ENGL 537A -- Winter Quarter 2010

Topics in American Studies: Race, Sexuality and Citizenship (w/C.Lit 535B ) Cummings TTh 3:30-5:20 13241

In Queer Times: Race, Sexuality and Citizenship

This seminar focuses on three eras of modern and late modern US history that exemplify what I am calling “queer times.” Nineteenth century (social) scientists introduced these odd temporalities as “arrested development,” “atavism,” degeneration,” “regression,” and, most significantly, “atavism”: that is a person, population, culture, object, or event that is deemed to be chronologically out of place. Insofar as anachronism was used to designate the survival of “primitivism” alongside of or within “civilized” nations or the persistence of “infantilism” within adults, it did little more than bundle the previous temporalities under a single name. However, anachronism was also, if less frequently, employed to signify the emergence of the future perfect conditional within the present and to code that emergence as vital to organic development—an index of normal life

These queer temporalities enter the American lexicon in the late-nineteenth century when they are taken up by biological and social scientists, medical practitioners, public officials, fiction writers, film-makers, journalists, and others. They are employed to figure both the devolution of the nation and its future perfection, to reinforce normative constructions of racial and sexual difference and to contest them. At stake in these texts is the question of self-governance and with it not only the rights and responsibilities of citizenship but the fate of US democracy.

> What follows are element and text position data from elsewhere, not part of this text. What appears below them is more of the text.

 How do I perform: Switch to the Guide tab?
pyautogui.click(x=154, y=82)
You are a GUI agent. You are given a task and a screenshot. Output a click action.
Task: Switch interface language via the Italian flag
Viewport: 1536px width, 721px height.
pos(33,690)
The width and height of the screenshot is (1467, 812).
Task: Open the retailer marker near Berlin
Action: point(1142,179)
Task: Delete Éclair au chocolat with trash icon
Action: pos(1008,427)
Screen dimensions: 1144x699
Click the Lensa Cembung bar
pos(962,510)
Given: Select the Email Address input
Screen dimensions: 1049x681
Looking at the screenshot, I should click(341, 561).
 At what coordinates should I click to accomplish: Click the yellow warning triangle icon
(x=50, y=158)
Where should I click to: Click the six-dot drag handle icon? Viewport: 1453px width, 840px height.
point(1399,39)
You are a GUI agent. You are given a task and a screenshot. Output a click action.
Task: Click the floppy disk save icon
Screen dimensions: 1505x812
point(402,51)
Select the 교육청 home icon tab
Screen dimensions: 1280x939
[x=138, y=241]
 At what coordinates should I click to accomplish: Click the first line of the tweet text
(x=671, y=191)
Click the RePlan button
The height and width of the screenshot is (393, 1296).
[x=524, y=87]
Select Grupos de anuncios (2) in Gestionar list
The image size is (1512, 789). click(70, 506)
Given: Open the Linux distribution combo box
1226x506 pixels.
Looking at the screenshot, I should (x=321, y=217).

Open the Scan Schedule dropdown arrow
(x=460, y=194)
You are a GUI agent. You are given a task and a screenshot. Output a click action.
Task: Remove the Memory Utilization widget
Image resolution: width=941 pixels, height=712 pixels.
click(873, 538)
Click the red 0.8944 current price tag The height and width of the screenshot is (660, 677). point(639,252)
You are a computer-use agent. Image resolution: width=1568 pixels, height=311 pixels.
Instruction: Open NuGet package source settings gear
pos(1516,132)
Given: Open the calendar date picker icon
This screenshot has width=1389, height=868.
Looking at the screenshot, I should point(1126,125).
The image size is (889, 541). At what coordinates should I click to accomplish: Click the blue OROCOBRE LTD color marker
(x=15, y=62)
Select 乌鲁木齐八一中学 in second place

Novels offer a complex vantage point on these queer times. I may add additional novel, but at present the required ones are: Frank Norris’ McTeague (1899); Charles Chestnutt’s The Marrow of Tradition (1902); James Baldwin’s Another Country; and Lawrence Chua’s Gold by the Inch. A course packet situates these literary works in historical and critical contexts. Engaged participation in seminar discussions, 8 page-length critical responses to assigned readings and a final 8-10 page paper are required.